7:30 am -- wake kids, eat breakfast, drive to summer school

9:15 am -- Sculpt and Tone class at the Y, read 3 pages of a journal article waiting for class to start

11:30 am -- pick up kids from summer school, drive home, fix lunch

1:45 pm -- drive to library, realize we forgot library books, drive back home, drive back to library, drive back home.

3:00 pm -- Work on syllabus

3:05 pm -- Stop working to diffuse meltdown because one twin took something from another

3:15 pm -- Work on syllabus again


3:45 pm -- drive to swim lessons


4:00 pm -- stamp PTA address on envelopes as part of volunteer obligation

5:00 pm -- drive home, make dinner

and on and on and on


I'm smiling because I love this. Did my syllabus get done yesterday? No. Did it get done today? No, but it is getting done, a little at a time. This means that things get done M U C H S L O W E R, but I get to be involved in so many things. It's all worth it.

I've been learning to do my job in between the myriad of activities that my kids need schlepping to. Working in snippets, I call it.

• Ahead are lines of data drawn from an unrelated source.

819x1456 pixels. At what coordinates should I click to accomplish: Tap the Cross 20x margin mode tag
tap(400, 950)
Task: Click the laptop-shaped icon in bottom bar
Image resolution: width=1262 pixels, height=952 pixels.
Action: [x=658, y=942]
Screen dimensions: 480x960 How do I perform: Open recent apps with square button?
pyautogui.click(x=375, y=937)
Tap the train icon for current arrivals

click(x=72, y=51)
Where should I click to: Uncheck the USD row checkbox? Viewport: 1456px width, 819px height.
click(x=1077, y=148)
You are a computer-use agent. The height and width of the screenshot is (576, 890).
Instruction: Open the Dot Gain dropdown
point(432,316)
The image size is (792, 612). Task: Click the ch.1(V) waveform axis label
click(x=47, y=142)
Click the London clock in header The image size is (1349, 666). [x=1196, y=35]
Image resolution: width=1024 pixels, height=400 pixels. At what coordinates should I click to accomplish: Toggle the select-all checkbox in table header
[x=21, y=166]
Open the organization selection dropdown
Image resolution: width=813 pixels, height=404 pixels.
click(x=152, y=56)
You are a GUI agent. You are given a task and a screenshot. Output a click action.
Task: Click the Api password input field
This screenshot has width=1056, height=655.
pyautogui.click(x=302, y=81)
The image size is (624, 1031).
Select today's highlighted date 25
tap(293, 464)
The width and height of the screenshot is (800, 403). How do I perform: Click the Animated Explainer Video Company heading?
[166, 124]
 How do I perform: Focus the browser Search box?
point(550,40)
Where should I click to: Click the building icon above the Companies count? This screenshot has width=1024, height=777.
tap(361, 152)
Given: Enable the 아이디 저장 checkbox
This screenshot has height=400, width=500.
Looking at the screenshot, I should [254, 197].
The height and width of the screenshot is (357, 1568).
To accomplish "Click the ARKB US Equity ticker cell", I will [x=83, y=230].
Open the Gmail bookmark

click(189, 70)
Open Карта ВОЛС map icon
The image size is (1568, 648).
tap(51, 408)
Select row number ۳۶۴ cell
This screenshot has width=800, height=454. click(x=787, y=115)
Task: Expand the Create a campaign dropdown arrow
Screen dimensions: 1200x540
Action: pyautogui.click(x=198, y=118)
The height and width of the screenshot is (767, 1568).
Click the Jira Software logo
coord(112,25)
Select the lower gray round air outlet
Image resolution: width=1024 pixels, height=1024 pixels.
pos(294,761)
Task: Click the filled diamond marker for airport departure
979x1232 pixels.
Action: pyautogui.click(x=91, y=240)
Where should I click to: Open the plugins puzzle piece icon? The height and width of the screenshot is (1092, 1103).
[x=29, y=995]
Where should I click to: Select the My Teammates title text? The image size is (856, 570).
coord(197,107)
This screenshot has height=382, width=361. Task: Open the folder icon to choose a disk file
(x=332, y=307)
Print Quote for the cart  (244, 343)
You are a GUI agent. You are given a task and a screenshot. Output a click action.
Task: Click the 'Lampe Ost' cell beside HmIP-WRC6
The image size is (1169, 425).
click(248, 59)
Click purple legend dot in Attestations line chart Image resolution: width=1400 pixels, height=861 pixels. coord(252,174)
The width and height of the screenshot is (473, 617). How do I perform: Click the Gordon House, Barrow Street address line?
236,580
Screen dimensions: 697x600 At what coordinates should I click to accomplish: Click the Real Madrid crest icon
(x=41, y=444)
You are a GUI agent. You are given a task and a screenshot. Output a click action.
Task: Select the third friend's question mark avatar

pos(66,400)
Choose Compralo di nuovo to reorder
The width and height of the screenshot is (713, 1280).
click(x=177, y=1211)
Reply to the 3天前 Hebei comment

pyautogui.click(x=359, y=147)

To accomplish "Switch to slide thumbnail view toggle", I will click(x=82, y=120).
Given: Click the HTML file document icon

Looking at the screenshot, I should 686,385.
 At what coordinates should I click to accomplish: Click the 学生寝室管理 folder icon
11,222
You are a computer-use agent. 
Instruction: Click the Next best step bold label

It's interesting how the "Mom Taxi" has such a bad rap. Yeah. It's a lot of miles and running around, but can you make it more interesting? How nice is it to sit and read a magazine, or get a little bit of work done while waiting for your kid to finish soccer practice? I find it an opportunity to work on projects one little bit at a time. Yesterday is a prime example. I watched my kids playing in the back yeard while I set up an online course interface platform. My friend brought over her kids to swim, and we took turns watching the kids and completing our "snippet" work.

I'm a classic procrastinator. When I was in college, I had to get a full time job so that I ONLY had certain times to do my homework. Now I HAVE to grade papers, answer emails, write, plan lessons in between taking my kids from here to there.

And I couldn't be happier about it.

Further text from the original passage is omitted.